Music & The Creative Class: A Fruit Fly Industry
(Part 1) Richard Florida and his 2005 bestseller The Rise of the Creative Class: And How It's Transforming Work, Leisure, Community and Everyday Life gave voice to a movement to revitalize cities by attracting and nurturing the "creative class" – a socioeconomic group of 40 million that makes up 30% of the US workforce. There is no shortage of evidence of the power of the creative class to transform post-industrial cities, but how music, along with the companies that follow and feed it, contribute to the Creative Class is just beginning to get special attention.
Musicians make up a small subset of the Creative Class which also includes artists, scientists, engineers, educators, programmers, researchers, designers and media workers as part of a "super creative core" that accounts for just 2% of US jobs. Knowledge based workers in professions like health-care, business and finance, the legal sector, and education that “draw on complex bodies of knowledge to solve specific problems” make up a larger group of creative professionals.
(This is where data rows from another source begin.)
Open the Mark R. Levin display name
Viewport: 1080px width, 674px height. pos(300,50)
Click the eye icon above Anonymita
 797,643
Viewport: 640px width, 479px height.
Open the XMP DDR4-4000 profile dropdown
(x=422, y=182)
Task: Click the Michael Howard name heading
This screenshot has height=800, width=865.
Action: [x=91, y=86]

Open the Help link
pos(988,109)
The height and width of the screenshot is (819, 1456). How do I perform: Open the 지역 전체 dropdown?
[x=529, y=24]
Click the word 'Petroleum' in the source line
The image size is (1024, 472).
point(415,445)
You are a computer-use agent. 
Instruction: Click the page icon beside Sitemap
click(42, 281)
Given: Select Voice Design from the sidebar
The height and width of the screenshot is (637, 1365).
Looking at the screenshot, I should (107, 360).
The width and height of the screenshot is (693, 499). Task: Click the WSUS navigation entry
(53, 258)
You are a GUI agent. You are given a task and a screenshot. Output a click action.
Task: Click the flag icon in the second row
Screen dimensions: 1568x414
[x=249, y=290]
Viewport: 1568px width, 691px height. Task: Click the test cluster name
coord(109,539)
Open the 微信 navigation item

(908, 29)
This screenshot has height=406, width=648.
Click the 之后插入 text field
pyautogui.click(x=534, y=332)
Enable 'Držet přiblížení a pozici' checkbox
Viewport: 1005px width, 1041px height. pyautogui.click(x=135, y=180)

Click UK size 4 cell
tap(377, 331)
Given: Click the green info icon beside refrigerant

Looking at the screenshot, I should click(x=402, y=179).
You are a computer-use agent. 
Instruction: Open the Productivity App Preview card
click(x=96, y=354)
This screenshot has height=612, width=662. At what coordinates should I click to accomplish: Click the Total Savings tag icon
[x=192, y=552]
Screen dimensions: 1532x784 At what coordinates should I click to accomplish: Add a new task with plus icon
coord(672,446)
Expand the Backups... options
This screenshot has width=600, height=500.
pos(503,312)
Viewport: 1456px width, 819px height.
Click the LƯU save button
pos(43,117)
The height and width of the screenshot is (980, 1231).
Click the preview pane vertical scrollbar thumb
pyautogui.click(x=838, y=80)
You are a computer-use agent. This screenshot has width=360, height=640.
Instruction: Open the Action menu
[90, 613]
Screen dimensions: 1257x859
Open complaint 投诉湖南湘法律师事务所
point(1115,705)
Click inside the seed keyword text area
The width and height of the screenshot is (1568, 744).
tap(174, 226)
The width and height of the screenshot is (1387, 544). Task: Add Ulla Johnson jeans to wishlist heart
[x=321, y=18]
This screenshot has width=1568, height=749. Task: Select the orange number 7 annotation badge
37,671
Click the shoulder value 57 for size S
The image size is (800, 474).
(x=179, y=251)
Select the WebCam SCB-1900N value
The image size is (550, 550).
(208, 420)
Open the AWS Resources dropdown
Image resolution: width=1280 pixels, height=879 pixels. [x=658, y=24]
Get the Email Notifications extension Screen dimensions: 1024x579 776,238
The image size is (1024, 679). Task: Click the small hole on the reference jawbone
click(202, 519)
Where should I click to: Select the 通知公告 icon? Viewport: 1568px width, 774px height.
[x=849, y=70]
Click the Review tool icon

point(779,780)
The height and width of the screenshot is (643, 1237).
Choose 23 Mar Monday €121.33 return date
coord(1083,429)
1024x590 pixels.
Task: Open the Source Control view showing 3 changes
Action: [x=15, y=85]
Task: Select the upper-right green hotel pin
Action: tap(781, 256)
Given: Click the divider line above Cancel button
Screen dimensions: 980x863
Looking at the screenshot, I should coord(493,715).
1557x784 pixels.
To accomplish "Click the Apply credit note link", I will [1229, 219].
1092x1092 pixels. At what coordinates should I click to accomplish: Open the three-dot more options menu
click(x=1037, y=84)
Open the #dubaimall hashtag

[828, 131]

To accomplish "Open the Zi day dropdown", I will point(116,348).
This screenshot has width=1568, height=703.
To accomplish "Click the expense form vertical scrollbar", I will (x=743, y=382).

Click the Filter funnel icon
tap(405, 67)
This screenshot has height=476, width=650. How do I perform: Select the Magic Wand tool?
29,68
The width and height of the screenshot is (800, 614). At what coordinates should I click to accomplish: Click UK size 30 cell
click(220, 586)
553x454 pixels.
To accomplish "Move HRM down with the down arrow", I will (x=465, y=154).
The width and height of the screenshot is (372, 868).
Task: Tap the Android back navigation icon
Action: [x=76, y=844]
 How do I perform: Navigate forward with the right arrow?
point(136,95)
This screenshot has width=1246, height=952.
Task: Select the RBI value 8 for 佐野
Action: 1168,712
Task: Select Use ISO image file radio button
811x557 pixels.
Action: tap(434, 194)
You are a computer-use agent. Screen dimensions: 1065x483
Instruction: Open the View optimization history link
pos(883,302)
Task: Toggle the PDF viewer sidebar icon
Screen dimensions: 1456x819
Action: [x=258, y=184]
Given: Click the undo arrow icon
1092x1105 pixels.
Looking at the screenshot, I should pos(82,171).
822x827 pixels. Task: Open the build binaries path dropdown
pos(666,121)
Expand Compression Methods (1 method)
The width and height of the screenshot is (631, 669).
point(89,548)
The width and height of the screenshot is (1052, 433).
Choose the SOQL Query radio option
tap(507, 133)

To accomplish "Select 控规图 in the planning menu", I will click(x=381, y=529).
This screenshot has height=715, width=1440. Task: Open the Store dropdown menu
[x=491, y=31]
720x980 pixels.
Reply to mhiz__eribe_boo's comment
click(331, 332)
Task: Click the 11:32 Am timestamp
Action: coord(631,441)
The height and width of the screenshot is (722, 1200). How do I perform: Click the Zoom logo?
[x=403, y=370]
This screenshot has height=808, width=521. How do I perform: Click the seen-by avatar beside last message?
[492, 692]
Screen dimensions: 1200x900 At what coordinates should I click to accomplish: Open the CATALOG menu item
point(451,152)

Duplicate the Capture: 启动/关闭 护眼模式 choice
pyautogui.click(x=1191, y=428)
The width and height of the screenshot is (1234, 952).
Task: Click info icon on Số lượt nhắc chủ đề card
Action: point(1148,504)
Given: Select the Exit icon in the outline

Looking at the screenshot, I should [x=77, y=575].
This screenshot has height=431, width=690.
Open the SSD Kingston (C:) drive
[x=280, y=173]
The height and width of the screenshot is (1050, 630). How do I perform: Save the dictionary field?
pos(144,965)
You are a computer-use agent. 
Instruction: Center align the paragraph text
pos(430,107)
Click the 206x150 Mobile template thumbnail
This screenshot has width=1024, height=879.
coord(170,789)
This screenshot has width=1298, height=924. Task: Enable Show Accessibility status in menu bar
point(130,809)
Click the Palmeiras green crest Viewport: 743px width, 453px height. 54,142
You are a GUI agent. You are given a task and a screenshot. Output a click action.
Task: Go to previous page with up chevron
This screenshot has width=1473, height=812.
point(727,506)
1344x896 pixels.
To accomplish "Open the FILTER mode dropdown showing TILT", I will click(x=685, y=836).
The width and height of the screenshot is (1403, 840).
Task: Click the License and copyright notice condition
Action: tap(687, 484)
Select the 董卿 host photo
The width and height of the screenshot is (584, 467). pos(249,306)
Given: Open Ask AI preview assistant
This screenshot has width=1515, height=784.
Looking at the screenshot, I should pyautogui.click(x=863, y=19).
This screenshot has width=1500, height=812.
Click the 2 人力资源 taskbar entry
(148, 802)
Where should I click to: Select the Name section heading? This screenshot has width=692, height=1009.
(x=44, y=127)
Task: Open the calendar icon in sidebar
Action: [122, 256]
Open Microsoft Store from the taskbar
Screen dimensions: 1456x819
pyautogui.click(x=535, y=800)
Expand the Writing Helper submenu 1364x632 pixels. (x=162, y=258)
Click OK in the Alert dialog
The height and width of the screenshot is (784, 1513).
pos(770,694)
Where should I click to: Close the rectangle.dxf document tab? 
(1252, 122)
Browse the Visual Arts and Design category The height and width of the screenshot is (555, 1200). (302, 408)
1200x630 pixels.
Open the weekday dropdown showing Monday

But music is now being recognized as a fruit-fly industry – an early indicator of new technologies, new business models, and the economy in general. "Music is a highly competitive business – a hyper-competitive market in miniature…
where competition for sonic, technological, and talent advantage spurs rapid evolution and change." says Florida. "New recording and network technology means that barriers to entry are lower than ever."
Just days before the 5th anniversary of Napster, economist and social scientist Florida reminds us that "music is often the first sector to experience the full force of disruptive technology. It was the first industry to face the file-sharing crisis, and other industries like film and publishing are now learning from its experience."
Florida concludes that "musicians are quintessential examples of free-agent workers, mixing income and seeking out affordable, creative places to do their work. And the concentration of musical talent and firms into clusters and scenes – in an industry which requires little in the way of capital infrastructure and fixed costs – can help us better understand geographic clustering across a wide variety of fields".